# Goal of the exercise:
Take the records below and print them verbatim up to and including the line that carries "You are a computer-use agent. Image".

# Stored data entries:
********
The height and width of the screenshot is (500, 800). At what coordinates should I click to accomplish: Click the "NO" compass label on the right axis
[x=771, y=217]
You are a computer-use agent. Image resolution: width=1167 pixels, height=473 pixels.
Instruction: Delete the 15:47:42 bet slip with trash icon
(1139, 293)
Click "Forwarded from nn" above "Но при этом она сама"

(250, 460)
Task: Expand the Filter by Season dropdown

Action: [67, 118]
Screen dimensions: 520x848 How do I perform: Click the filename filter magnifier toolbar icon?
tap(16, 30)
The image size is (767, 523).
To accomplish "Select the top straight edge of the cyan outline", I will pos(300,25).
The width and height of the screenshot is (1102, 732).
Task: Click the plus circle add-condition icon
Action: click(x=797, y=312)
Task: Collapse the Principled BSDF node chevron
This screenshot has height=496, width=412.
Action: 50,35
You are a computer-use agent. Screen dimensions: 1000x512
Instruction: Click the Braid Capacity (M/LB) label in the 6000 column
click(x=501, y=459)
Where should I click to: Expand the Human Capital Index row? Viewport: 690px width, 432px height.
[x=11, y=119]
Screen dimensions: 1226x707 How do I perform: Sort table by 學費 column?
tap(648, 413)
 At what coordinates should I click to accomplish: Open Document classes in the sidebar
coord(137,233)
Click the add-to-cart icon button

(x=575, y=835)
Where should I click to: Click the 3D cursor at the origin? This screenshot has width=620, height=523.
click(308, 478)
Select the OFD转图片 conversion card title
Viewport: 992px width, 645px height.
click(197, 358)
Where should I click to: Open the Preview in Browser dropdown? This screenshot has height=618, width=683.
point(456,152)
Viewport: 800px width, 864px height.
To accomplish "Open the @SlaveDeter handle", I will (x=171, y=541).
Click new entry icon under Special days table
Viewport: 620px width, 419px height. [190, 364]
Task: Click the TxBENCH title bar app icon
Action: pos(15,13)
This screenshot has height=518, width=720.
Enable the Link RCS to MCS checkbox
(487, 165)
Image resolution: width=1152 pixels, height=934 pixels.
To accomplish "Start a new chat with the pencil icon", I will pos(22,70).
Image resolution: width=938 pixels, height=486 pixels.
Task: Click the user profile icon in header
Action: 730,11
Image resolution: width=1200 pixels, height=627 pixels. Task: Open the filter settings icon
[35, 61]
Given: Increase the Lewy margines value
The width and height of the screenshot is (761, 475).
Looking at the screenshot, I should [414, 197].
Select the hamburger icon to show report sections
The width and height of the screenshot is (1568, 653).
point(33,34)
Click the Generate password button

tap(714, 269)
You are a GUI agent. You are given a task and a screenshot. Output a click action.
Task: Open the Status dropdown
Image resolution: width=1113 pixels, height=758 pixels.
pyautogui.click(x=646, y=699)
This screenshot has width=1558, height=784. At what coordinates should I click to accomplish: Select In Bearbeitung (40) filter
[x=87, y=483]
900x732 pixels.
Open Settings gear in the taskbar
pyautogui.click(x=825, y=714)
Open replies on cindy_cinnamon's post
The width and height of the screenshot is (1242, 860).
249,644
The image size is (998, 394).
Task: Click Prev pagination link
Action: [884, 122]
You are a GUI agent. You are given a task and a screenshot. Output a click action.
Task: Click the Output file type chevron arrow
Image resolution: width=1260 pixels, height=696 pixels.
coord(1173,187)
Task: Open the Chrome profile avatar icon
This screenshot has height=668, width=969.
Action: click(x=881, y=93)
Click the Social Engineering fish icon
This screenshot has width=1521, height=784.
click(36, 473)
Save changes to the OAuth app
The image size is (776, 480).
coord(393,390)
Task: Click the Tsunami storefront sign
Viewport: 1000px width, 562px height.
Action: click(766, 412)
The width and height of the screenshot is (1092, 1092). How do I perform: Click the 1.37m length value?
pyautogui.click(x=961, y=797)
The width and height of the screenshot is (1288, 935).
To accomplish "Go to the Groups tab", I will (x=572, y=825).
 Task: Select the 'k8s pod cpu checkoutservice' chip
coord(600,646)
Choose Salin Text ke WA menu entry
********
# Completed exercise:
The height and width of the screenshot is (500, 800). At what coordinates should I click to accomplish: Click the "NO" compass label on the right axis
[x=771, y=217]
You are a computer-use agent. Image resolution: width=1167 pixels, height=473 pixels.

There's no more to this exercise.